Our work isn’t just to teach tools—it’s to cultivate curiosity, reinforce responsible experimentation, and connect peer learning into enterprise workflows.

When learning becomes daily practice, AI stops being “another initiative” and starts becoming how work gets done.


🔑 6 Key Takeaways for Talent Development Leaders

  1. Culture beats capability. True AI maturity grows from a culture of experimentation, not from a stack of tools.

  2. Psychological safety is the new prerequisite for learning. Curiosity thrives where leaders model vulnerability.

  3. Governance drives confidence, not control. Clear use policies and shared frameworks reduce fear while accelerating responsible adoption.

  4. Peer learning multiplies ROI. When employees share their AI experiments and “quick wins,” adoption scales faster than formal training alone.

  5. Iteration is the new instruction. Learning leaders should design systems that evolve—updating playbooks, prompts, and governance as the organization matures.

  6. L&D’s role is shifting from teacher to orchestrator. We’re no longer just building courses; we’re building ecosystems for continuous learning and safe innovation.


⚙️ 6 Practical Actions

  1. Create an internal “AI Practice Lab.” Dedicate space for employees to test tools, share results, and surface new use cases.

  2. Host quarterly “Show & Share” sessions. Celebrate practical wins from across teams to make learning visible and contagious.

  3. Develop a Responsible AI Playbook. Combine governance guardrails, example prompts, and decision frameworks to simplify adoption.

  4. Launch a manager toolkit. Equip people leaders with talking points, FAQs, and reflection prompts to lead AI conversations confidently.

  5. Build micro-learning paths. Deliver quick, contextual lessons on prompt writing, bias checks, and validation for real workflows.
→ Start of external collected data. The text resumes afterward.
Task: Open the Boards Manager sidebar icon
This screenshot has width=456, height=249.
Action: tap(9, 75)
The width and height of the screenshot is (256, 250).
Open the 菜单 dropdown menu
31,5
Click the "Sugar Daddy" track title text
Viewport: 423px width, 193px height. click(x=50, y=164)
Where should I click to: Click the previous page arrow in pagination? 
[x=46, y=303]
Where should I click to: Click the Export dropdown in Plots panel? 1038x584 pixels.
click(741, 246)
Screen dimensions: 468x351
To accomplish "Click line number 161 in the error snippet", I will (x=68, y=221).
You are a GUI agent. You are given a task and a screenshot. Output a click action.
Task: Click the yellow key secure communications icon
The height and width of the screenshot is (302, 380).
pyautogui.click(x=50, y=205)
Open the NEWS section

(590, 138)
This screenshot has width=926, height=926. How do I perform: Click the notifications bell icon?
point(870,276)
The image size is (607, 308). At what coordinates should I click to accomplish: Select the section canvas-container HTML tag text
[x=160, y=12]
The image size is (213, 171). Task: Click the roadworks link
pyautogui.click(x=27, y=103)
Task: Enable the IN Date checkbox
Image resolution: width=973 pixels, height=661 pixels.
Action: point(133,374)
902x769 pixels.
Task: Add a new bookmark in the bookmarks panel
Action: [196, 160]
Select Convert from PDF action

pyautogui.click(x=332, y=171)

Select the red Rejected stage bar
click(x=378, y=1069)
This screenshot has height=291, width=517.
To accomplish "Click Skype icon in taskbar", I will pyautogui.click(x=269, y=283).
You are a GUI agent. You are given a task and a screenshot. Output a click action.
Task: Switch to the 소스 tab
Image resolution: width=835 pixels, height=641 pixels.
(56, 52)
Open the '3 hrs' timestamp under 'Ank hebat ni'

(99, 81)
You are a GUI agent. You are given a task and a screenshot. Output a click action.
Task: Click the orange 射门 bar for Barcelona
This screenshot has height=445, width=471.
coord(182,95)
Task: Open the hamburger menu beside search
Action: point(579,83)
  6. Measure adoption through stories. Track momentum not just by tool usage, but by examples of efficiency, creativity, and collaboration improved by AI.


Momentum doesn’t come from mandates—it comes from moments of learning shared across a community.
And that’s exactly where L&D leaders have the power to turn whiteboard ideas into real-world workflows.

👉 Continue the conversation: share your own AI experiments, prompts, or success stories with fellow ELE members in our AI collaborative workspace.


Skillsoft's AI Maturity Model: A Roadmap to Transformation outlines four distinct phases that organizations navigate as they move from initial learning to fully integrated, value-delivering AI operations.

Their approach emphasizes that achieving the full transformative potential of AI requires a concerted, strategic effort across four key dimensions: people, platforms, processes, and policies. By following this roadmap, organizations can chart a course to successfully embed AI into the core of their business.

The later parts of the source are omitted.